One real disappointment was that the Beach Boys didn’t perform themselves on this show, as has been customary for other artists and songwriters receiving this sort of Grammy tribute. The surviving Beach Boys – Brian Wilson, Mike Love, Al Jardine and Bruce Johnston – were all there sitting in a box above the action, lordly observing it, but they didn’t come on stage and play. I can pretty well guess why not; relations between Brian wilson and Mike Love have long been prickly at best, and after uniting the band members for a 60th anniversary album and tour they pretty much stopped speaking to each other after th at.
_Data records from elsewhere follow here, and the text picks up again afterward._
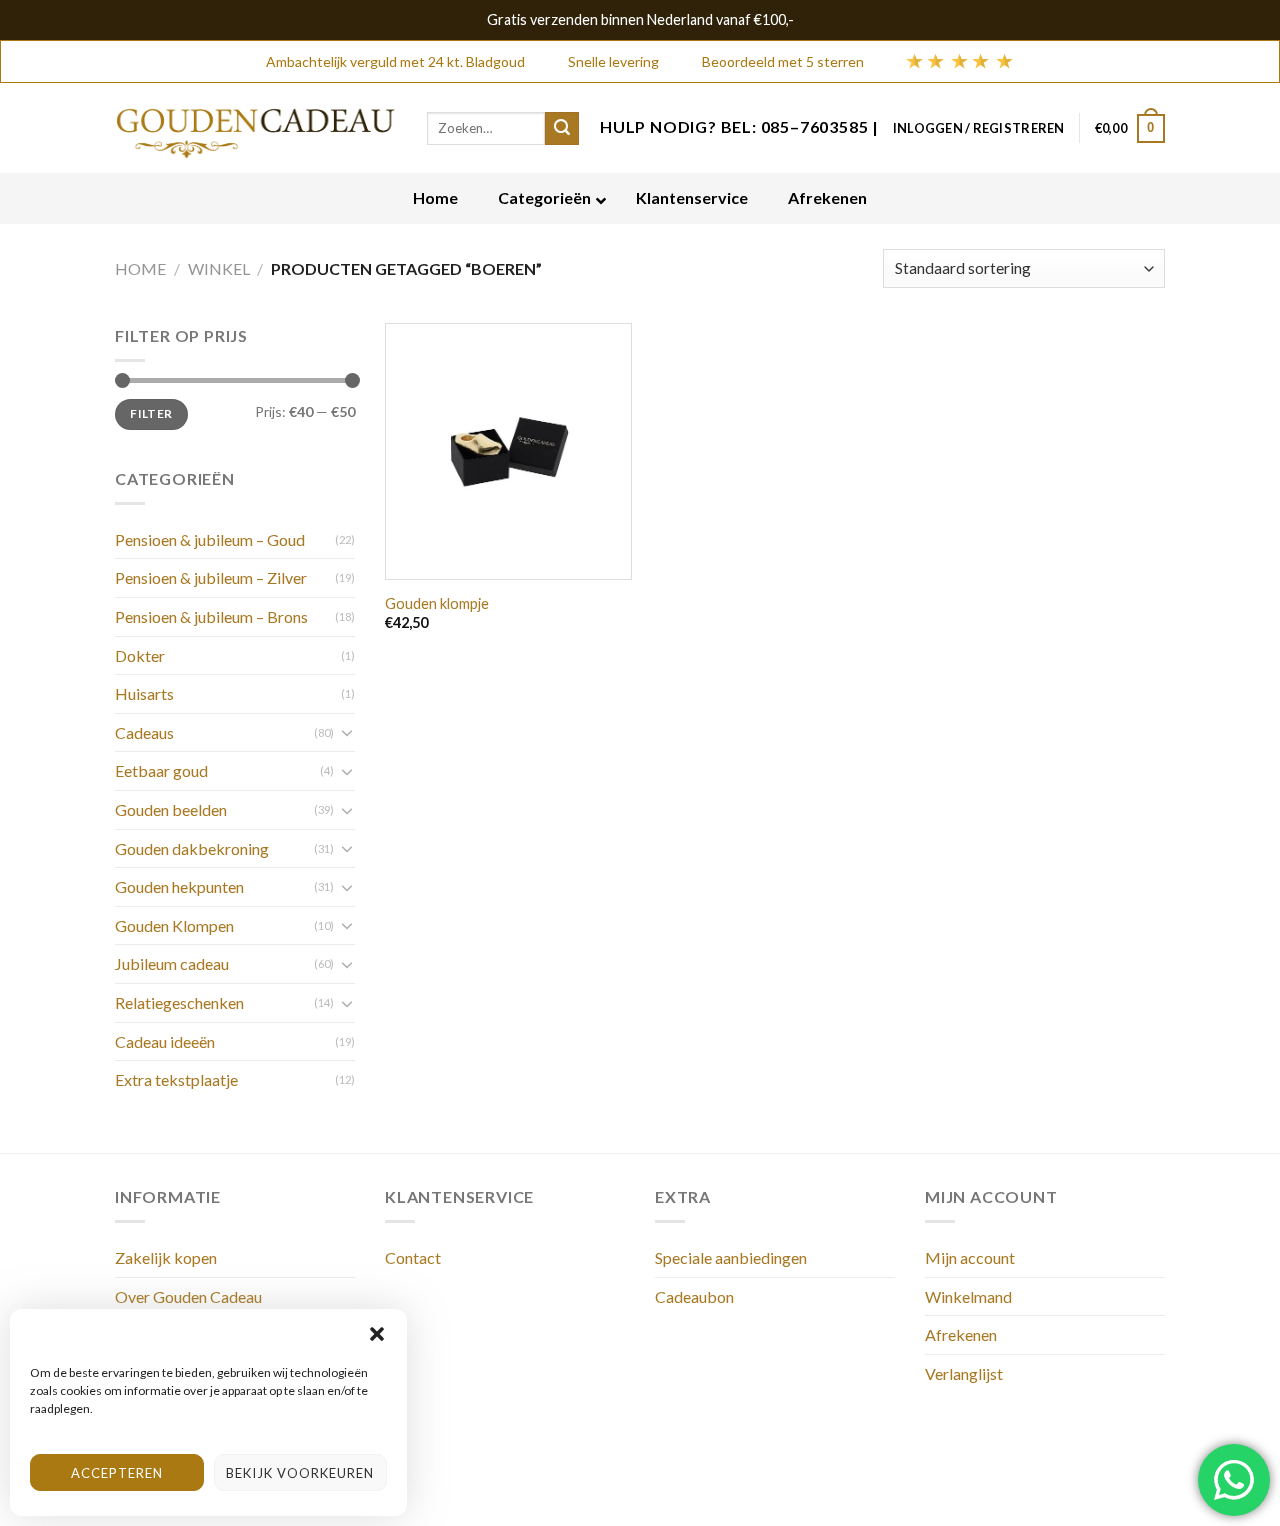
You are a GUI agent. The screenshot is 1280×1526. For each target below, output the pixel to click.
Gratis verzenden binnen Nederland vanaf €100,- (640, 19)
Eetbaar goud (161, 770)
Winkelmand (968, 1296)
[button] (377, 1334)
It was ironic that a number of the artists referenced the fact that the Beach Boys were originally a “brother act” (though of the three Wislon brothers Brian is the only one still alive) and said that made them especially “harmonious” in both their vocals and their lives. Sorry to disillusion you, but some of the bitterest band breakups of all time have happened in groups led by brothers – from the Dorseys in the 1930’s to The Kinks and Oasis more recently. A Grammy Salute to the Beach Boys was actually a pretty good program, paying a welcome tribute to one of the greatest American rock acts of all time, and quite frankly unevenness seems to be hard-wired into the concept.